## Direction
Reproduce verbatim the stretch of records from the start through the line containing "(x=555, y=617)", both ends included.

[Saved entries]
++++++++++

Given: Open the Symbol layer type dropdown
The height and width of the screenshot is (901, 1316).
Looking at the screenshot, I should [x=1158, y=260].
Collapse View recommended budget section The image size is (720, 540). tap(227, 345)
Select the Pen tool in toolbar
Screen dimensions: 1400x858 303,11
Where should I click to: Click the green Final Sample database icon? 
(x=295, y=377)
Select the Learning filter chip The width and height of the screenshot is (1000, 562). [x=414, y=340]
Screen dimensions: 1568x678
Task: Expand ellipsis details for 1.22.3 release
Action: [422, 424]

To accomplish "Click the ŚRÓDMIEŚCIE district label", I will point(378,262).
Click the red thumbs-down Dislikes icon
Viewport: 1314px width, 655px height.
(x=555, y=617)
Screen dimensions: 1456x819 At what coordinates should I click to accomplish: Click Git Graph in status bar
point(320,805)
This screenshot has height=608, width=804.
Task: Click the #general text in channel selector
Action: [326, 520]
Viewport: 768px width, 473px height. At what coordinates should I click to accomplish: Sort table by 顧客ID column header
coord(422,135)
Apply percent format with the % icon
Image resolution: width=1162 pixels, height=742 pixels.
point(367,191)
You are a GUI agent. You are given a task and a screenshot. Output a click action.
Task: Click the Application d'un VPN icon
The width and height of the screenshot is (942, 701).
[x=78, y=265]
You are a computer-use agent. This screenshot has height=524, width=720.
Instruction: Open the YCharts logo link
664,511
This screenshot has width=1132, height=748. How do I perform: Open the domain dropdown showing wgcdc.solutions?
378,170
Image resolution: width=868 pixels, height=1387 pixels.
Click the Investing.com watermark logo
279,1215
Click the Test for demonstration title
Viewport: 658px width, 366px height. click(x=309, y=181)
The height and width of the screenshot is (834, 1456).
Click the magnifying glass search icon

++++++++++

## Response for this exercise
Given: Open the Symbol layer type dropdown
The height and width of the screenshot is (901, 1316).
Looking at the screenshot, I should [x=1158, y=260].
Collapse View recommended budget section The image size is (720, 540). tap(227, 345)
Select the Pen tool in toolbar
Screen dimensions: 1400x858 303,11
Where should I click to: Click the green Final Sample database icon? 
(x=295, y=377)
Select the Learning filter chip The width and height of the screenshot is (1000, 562). [x=414, y=340]
Screen dimensions: 1568x678
Task: Expand ellipsis details for 1.22.3 release
Action: [422, 424]

To accomplish "Click the ŚRÓDMIEŚCIE district label", I will point(378,262).
Click the red thumbs-down Dislikes icon
Viewport: 1314px width, 655px height.
(x=555, y=617)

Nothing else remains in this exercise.